Exercise tasks
- 1) Return the passage of the report on arrests in Eritrea that opens with the words containing "The Christian support" and closes with "Doors press statement.".
- 2) Put this sentence from the report on arrests in Eritrea into Spanish: "Due to the constant turnover of pastors due to arrest or threats, continuous and biblically consistent pastoral care for Christians is hampered."

The Christian support organisation announced that security officials in the capital, Asmara, arrested Petros Yosief, Bemnet Tesfay, Aklilu Tesfay, Ermias Hadgu and Aron Mehretu. The arrests came shortly after the church announced on April 20 that they would be ordained for pastoral ministry.
"The arrests clearly show how even government recognised churches, namely the Catholic, [Eritrean] Orthodox [Church] and Evangelical Lutheran churches, are not free from government control," said an Open Doors source on condition of anonymity.
Authorities in Eritrea, where an estimated 1,500 Christians are languishing in prison for their faith, are holding the would-be Evangelical Lutheran leaders at Police Station Number 2 in Asmara, according to an Open Doors press statement.
"The arrest of these pastoral candidates reminds us of one of the greatest challenges churches in Eritrea face," said an Open Doors worker. "Due to the constant turnover of pastors due to arrest or threats, continuous and biblically consistent pastoral care for Christians is hampered."

Source data
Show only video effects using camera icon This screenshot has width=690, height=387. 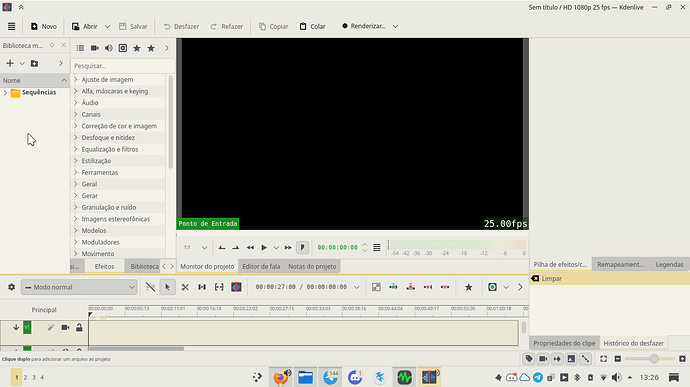click(95, 48)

Answers for the tasks
- 1)
The Christian support organisation announced that security officials in the capital, Asmara, arrested Petros Yosief, Bemnet Tesfay, Aklilu Tesfay, Ermias Hadgu and Aron Mehretu. The arrests came shortly after the church announced on April 20 that they would be ordained for pastoral ministry.
"The arrests clearly show how even government recognised churches, namely the Catholic, [Eritrean] Orthodox [Church] and Evangelical Lutheran churches, are not free from government control," said an Open Doors source on condition of anonymity.
Authorities in Eritrea, where an estimated 1,500 Christians are languishing in prison for their faith, are holding the would-be Evangelical Lutheran leaders at Police Station Number 2 in Asmara, according to an Open Doors press statement.

- 2) Debido a la constante rotación de pastores a causa de arrestos o amenazas, se ve obstaculizada una atención pastoral continua y bíblicamente coherente para los cristianos.